▶ Requirement
Please return every line in the entries below with the word "agent" in it.

Collected data
--------------------

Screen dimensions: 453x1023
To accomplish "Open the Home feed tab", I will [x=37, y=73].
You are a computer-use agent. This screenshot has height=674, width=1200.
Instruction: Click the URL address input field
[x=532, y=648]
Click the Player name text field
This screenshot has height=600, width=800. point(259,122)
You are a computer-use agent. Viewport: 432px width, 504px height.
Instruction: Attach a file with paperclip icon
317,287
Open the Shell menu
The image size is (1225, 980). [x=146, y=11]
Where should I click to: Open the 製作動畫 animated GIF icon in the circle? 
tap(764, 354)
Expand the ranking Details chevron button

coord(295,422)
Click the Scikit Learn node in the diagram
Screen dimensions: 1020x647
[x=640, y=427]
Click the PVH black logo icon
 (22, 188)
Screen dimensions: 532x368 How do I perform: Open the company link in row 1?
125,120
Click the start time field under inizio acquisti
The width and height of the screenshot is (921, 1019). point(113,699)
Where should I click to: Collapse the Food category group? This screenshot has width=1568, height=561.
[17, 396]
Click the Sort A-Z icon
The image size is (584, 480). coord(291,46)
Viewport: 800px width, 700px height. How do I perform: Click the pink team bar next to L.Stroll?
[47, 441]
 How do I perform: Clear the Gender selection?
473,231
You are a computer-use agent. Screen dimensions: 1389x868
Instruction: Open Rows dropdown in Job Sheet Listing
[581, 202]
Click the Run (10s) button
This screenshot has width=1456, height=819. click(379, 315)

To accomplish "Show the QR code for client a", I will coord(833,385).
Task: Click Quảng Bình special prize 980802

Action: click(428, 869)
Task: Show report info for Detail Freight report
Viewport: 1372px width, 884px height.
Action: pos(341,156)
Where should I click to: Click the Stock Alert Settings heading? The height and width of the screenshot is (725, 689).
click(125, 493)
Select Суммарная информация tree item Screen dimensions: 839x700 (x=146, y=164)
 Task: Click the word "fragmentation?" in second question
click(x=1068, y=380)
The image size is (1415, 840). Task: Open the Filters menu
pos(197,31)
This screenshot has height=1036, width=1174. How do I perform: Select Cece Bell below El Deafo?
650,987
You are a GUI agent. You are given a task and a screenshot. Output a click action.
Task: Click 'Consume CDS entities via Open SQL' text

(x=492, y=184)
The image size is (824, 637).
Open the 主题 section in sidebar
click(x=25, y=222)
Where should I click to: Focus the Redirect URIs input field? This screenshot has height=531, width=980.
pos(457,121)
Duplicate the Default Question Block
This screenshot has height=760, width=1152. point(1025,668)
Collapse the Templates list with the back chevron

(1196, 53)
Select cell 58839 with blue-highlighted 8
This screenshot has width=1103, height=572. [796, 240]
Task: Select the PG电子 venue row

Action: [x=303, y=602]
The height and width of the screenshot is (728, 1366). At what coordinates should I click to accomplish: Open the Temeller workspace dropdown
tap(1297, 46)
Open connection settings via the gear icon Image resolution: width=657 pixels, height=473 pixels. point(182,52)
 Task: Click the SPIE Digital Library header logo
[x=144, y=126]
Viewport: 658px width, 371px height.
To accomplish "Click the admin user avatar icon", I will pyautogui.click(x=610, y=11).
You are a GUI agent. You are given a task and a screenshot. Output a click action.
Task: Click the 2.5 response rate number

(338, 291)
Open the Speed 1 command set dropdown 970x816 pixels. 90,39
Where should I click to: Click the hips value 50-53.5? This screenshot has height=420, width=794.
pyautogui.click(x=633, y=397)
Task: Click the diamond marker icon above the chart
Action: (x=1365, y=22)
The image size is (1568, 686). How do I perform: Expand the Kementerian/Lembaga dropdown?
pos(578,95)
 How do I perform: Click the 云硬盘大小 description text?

--------------------

▶ Answer to this exercise
You are a computer-use agent. This screenshot has height=674, width=1200.
You are a computer-use agent. Viewport: 432px width, 504px height.
You are a computer-use agent. Screen dimensions: 1389x868
You are a GUI agent. You are given a task and a screenshot. Output a click action.
You are a GUI agent. You are given a task and a screenshot. Output a click action.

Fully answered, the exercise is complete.